EXCERPT PROVIDED »
An iconic downtown business where people come from far and wide to channel their inner child is up for sale.
Candy Bouquet owners Kathie Fisher and Gisele Sinclair have owned the specialty store at 12 Perron Street for nearly 20 years, when they took over after its first owner sold the store in 2000. They have decided it is time to hand the keys over to someone new.
“It’s still sinking in for both of us. It’s kind of sad,” Fisher said. “We’re hoping we can sell, like we’re not planning to shut down. Both Giselle and I would like to retire, but we’ll keep it going for awhile longer.”
For over two decades the candy shop has been part of many St. Albert and area residents’ downtown shopping routine, Fisher said, the lure of the wide range of candy from the U.K. also attracted customers from Westlock, Grand Cache, and as far as Ontario.
For many customers, stopping in at Candy Bouquet is a part of their route before or after stopping off at the library. Or older kids make it an occasion to bike from home and pop into their favourite sweet shop.

REQUIREMENTS »
a - Copy the candy shop article word for word, from the part that opens with "Candy Bouquet owners" through the part that closes with "far as Ontario.".
b - Answer these questions from the candy shop article:
(i) What is the street address of the store?
(ii) In what year did the current owners take over the store?
(iii) Besides St. Albert and area, which places does the article say customers come from?
The data comes from a separate source and has no connection to the candy shop article.

INFORMATION SUPPLIED »
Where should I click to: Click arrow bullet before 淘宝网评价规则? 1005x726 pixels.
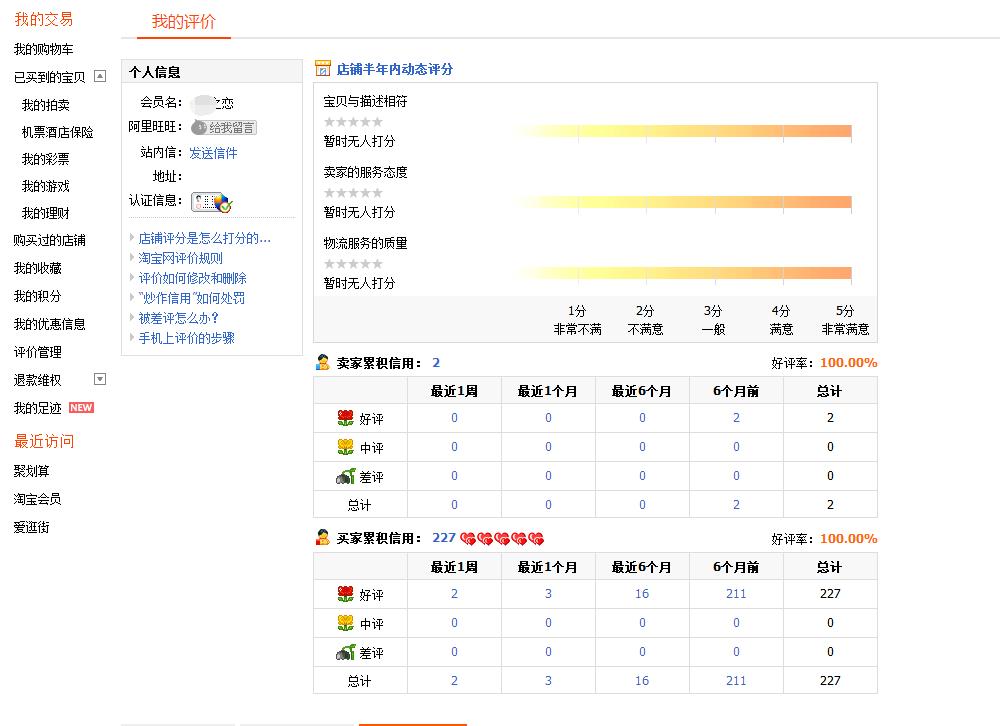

SOLUTIONS »
a -
Candy Bouquet owners Kathie Fisher and Gisele Sinclair have owned the specialty store at 12 Perron Street for nearly 20 years, when they took over after its first owner sold the store in 2000. They have decided it is time to hand the keys over to someone new.
“It’s still sinking in for both of us. It’s kind of sad,” Fisher said. “We’re hoping we can sell, like we’re not planning to shut down. Both Giselle and I would like to retire, but we’ll keep it going for awhile longer.”
For over two decades the candy shop has been part of many St. Albert and area residents’ downtown shopping routine, Fisher said, the lure of the wide range of candy from the U.K. also attracted customers from Westlock, Grand Cache, and as far as Ontario.

b -
(i) 12 Perron Street
(ii) 2000
(iii) Westlock, Grand Cache, and Ontario